[Stored data entries]

———

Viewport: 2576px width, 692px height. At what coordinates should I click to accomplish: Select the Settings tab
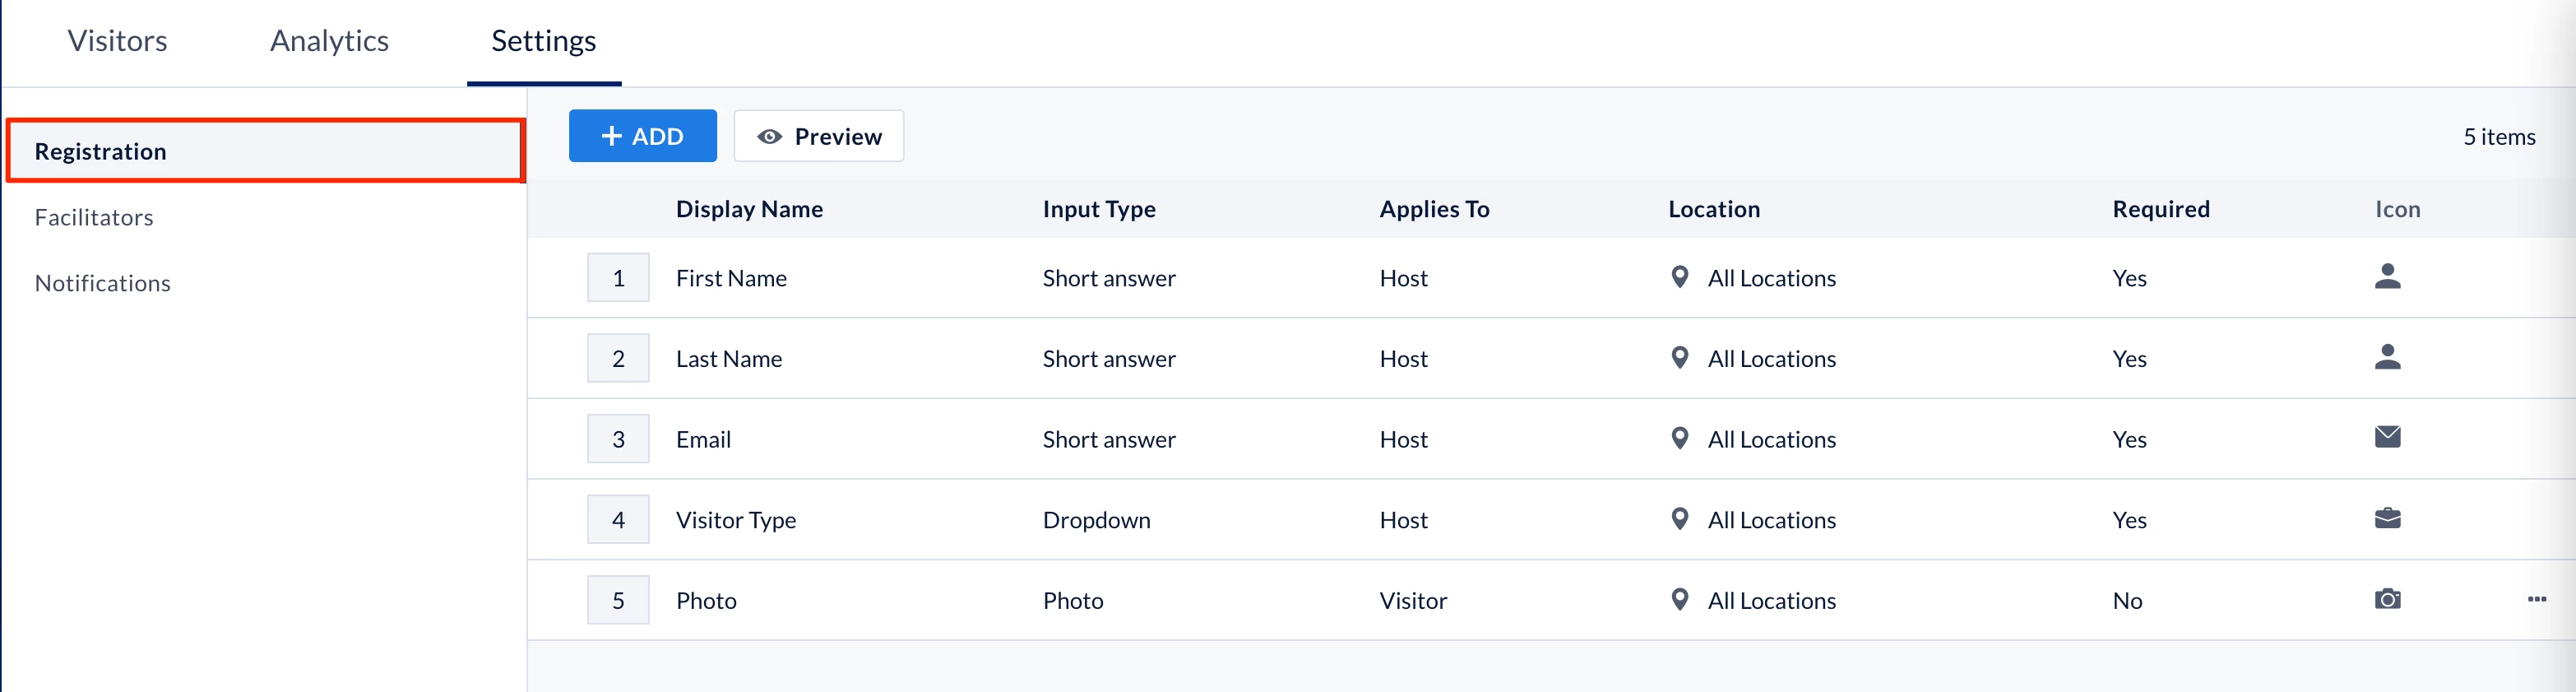click(x=543, y=41)
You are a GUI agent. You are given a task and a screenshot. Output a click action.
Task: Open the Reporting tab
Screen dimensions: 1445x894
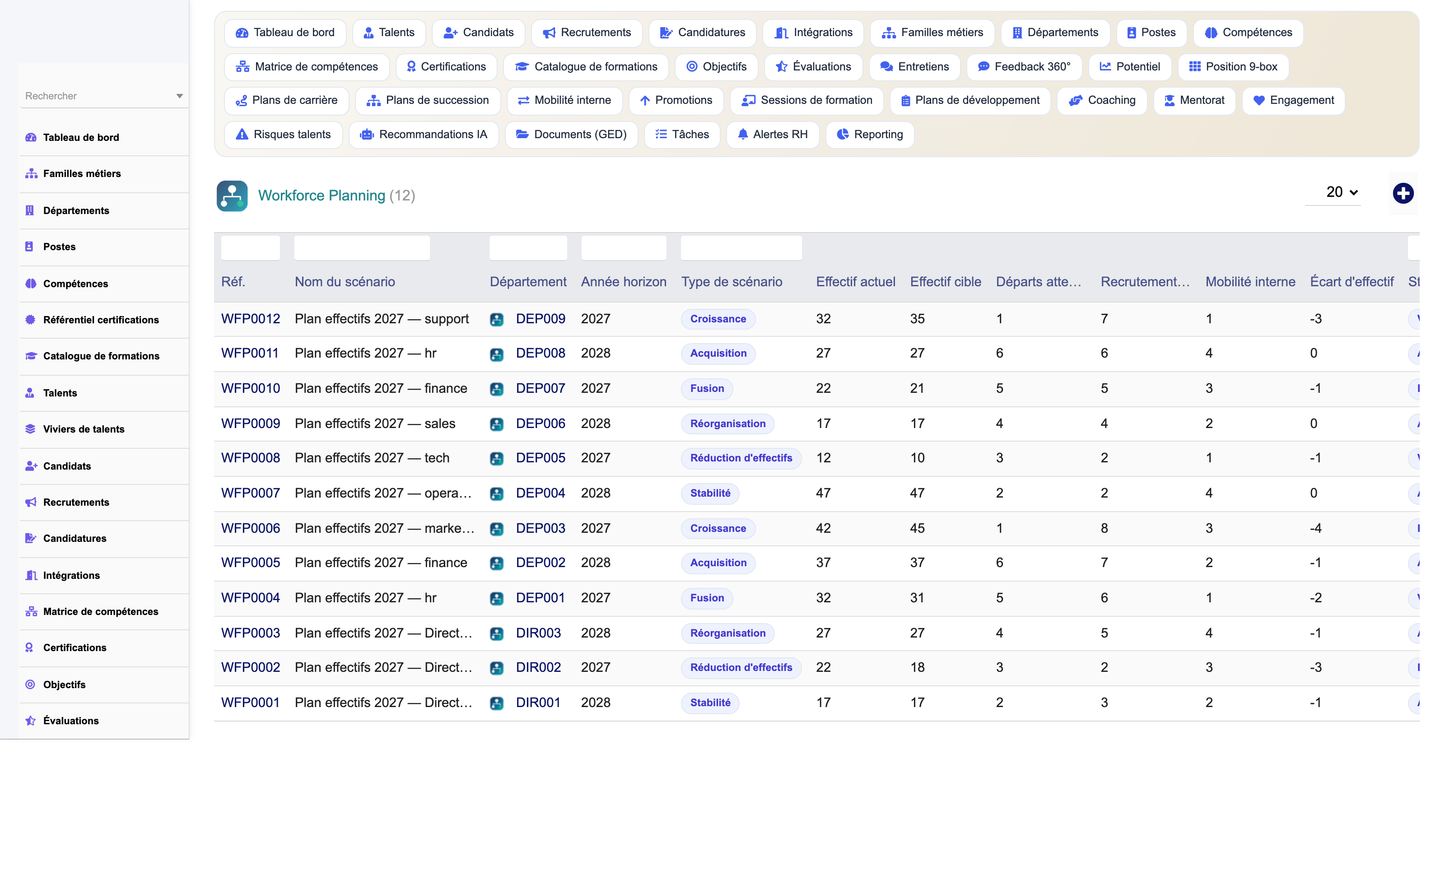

———

**HOW TO COMPLETE THIS TASK:** Every record above needs to be repeated exactly; pictures are to be left out.

**OUTPUT FOR THIS EXERCISE:**
Viewport: 2576px width, 692px height. At what coordinates should I click to accomplish: Select the Settings tab
click(x=543, y=41)
You are a GUI agent. You are given a task and a screenshot. Output a click action.
Task: Open the Reporting tab
Screen dimensions: 1445x894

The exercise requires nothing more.